━━━━━ Data provided

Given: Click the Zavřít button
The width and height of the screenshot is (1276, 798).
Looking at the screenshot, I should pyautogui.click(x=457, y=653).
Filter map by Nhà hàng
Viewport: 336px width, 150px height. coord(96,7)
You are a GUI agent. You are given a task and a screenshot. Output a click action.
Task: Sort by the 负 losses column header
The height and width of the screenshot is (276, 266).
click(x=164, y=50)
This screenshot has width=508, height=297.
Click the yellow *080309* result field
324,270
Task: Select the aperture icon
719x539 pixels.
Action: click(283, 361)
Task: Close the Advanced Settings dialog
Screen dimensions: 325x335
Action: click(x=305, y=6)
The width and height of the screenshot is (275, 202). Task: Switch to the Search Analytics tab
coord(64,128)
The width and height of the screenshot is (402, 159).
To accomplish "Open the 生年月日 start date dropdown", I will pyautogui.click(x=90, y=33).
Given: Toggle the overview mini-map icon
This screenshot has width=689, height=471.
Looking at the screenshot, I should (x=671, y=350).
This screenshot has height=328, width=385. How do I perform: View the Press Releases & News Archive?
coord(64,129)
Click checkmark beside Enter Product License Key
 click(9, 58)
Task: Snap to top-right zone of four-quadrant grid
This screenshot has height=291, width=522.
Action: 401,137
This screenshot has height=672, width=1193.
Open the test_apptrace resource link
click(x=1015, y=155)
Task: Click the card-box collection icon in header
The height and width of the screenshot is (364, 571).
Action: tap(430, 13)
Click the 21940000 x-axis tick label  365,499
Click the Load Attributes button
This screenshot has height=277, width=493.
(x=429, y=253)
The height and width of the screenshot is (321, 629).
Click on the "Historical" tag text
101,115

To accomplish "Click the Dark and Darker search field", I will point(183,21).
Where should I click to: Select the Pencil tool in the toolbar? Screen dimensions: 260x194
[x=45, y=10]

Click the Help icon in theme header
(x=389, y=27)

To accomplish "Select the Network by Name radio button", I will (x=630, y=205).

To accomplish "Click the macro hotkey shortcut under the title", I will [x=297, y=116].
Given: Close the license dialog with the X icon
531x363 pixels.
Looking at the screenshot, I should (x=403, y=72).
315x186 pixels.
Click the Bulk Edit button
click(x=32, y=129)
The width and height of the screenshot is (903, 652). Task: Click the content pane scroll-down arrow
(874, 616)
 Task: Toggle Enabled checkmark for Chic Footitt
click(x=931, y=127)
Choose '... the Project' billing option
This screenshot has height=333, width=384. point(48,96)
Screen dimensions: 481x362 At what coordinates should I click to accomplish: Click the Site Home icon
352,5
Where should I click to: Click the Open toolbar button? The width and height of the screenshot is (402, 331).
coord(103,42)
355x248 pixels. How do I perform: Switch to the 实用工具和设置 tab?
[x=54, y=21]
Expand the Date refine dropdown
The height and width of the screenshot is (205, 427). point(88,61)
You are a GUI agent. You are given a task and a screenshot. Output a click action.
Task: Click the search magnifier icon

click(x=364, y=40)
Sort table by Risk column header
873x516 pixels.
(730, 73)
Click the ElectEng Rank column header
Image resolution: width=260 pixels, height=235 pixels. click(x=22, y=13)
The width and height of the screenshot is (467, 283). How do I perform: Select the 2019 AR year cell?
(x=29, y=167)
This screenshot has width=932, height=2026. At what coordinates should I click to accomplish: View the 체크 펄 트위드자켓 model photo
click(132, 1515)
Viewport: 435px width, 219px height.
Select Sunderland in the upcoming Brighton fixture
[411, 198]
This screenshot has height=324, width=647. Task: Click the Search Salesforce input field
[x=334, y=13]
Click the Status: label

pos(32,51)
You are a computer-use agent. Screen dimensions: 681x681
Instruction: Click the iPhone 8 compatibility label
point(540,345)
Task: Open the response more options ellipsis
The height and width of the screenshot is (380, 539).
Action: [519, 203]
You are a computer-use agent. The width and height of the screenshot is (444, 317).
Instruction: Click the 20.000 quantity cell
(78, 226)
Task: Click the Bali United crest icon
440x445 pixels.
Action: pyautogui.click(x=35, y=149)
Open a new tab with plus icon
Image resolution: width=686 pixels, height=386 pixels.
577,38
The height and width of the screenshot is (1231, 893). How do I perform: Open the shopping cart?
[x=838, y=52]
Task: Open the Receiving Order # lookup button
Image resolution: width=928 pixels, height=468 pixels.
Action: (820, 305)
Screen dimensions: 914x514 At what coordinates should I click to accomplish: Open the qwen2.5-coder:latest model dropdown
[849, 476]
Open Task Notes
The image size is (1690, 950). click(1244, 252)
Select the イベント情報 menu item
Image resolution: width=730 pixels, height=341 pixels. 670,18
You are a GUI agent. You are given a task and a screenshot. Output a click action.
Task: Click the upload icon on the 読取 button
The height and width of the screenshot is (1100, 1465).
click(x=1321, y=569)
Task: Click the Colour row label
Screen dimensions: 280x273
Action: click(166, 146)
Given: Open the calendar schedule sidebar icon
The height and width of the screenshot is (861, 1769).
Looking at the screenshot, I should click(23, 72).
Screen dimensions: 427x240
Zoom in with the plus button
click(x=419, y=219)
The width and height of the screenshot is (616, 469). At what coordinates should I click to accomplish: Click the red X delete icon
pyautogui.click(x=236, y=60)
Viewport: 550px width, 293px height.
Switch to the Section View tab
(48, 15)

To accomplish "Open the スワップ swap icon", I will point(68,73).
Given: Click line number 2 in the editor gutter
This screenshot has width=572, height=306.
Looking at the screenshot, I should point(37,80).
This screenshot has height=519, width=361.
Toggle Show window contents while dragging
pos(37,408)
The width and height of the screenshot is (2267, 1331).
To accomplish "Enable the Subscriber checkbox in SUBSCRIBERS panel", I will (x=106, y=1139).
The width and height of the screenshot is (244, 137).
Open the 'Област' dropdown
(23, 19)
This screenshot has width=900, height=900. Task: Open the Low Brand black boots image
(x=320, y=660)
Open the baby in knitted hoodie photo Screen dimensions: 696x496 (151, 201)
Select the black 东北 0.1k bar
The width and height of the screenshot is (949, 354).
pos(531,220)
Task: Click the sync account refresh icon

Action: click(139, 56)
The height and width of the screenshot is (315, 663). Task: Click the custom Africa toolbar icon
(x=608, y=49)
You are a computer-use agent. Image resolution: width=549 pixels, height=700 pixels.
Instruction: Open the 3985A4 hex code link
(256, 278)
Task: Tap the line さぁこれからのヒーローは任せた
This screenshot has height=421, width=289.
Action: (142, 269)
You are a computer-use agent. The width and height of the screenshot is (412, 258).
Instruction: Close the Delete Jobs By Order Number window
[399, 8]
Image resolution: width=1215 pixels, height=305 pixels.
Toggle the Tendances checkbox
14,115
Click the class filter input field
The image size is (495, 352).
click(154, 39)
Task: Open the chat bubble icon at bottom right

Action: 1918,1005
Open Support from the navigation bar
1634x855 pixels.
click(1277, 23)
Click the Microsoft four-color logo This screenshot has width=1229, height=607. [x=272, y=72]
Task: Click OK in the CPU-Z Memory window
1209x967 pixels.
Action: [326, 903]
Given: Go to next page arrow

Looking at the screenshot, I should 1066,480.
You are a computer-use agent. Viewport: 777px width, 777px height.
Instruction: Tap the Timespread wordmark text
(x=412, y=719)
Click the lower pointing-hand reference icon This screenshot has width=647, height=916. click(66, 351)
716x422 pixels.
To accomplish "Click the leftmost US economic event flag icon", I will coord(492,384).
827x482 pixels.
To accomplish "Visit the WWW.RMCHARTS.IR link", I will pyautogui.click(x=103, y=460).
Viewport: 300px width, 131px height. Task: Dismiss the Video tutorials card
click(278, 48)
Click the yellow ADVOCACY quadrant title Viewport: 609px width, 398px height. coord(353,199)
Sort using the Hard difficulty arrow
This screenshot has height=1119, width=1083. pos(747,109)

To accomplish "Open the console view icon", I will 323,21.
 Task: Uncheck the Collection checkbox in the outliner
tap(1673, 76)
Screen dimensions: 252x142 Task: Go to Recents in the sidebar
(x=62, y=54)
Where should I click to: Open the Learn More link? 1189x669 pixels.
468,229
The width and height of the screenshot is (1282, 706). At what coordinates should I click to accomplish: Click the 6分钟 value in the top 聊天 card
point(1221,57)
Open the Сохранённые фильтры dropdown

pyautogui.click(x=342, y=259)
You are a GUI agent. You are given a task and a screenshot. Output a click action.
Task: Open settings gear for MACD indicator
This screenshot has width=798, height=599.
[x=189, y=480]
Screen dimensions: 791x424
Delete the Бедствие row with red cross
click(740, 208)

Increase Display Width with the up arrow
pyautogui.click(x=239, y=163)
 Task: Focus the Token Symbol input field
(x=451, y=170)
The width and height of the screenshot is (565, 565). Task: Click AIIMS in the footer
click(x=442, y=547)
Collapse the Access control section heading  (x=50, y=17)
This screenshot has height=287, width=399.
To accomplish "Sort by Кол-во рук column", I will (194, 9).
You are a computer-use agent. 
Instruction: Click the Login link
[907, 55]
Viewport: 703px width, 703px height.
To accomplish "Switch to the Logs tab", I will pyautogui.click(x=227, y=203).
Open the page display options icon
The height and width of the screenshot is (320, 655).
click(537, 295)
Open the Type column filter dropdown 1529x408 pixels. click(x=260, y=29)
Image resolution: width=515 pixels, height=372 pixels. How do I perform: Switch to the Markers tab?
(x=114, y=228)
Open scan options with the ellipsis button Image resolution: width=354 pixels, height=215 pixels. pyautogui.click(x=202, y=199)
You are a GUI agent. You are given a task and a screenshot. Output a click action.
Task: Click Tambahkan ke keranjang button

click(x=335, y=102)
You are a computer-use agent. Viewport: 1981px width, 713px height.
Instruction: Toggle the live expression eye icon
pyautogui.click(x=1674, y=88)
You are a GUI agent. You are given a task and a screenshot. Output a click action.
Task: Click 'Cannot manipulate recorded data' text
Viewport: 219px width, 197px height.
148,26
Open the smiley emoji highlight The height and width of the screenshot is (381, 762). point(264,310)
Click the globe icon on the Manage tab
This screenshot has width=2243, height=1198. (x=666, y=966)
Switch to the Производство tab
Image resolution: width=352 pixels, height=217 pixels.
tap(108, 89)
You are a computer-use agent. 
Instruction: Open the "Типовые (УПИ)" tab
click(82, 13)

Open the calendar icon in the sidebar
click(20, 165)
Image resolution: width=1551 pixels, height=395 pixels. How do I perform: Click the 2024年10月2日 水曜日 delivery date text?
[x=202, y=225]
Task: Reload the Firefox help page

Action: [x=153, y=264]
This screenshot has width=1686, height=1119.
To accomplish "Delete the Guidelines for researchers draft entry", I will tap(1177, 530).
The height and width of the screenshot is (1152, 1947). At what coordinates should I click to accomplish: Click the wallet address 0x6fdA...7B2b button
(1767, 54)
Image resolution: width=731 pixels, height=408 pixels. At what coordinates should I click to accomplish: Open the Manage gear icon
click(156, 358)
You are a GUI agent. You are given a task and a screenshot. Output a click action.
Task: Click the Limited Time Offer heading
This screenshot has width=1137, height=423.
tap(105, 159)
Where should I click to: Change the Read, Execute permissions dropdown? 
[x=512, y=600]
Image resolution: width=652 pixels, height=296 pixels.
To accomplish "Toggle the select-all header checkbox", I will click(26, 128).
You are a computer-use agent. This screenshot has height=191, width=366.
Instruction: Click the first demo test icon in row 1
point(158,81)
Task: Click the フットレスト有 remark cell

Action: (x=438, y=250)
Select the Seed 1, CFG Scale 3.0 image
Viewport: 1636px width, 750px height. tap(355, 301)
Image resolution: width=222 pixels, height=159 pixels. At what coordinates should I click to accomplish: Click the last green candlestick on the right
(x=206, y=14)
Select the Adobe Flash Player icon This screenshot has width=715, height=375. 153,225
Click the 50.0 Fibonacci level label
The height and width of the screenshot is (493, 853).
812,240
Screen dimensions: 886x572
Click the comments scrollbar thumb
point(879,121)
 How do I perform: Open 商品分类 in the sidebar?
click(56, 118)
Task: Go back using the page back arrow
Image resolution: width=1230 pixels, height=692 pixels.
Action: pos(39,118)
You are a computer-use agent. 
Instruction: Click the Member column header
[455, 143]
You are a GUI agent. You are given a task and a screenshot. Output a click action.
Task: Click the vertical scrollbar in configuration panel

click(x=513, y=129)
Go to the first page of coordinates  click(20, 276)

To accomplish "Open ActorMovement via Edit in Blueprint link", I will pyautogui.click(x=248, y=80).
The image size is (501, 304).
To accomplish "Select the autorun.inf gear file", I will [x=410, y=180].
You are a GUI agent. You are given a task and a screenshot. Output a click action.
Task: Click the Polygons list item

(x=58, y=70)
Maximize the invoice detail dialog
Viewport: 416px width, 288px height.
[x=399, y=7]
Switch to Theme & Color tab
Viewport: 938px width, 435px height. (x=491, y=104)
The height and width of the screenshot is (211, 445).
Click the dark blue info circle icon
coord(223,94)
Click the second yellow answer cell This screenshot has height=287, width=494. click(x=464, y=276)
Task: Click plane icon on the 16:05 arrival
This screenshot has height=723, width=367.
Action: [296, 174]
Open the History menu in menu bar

━━━━━━━━━━

§ **Given problem**
Please copy out the items above again word for word, starting at the line containing "Click the globe icon on the Manage tab" and ending at the line containing "tap(105, 159)".

§ **Output**
Click the globe icon on the Manage tab
This screenshot has width=2243, height=1198. (x=666, y=966)
Switch to the Производство tab
Image resolution: width=352 pixels, height=217 pixels.
tap(108, 89)
You are a computer-use agent. 
Instruction: Open the "Типовые (УПИ)" tab
click(82, 13)

Open the calendar icon in the sidebar
click(20, 165)
Image resolution: width=1551 pixels, height=395 pixels. How do I perform: Click the 2024年10月2日 水曜日 delivery date text?
[x=202, y=225]
Task: Reload the Firefox help page

Action: [x=153, y=264]
This screenshot has width=1686, height=1119.
To accomplish "Delete the Guidelines for researchers draft entry", I will tap(1177, 530).
The height and width of the screenshot is (1152, 1947). At what coordinates should I click to accomplish: Click the wallet address 0x6fdA...7B2b button
(1767, 54)
Image resolution: width=731 pixels, height=408 pixels. At what coordinates should I click to accomplish: Open the Manage gear icon
click(156, 358)
You are a GUI agent. You are given a task and a screenshot. Output a click action.
Task: Click the Limited Time Offer heading
This screenshot has width=1137, height=423.
tap(105, 159)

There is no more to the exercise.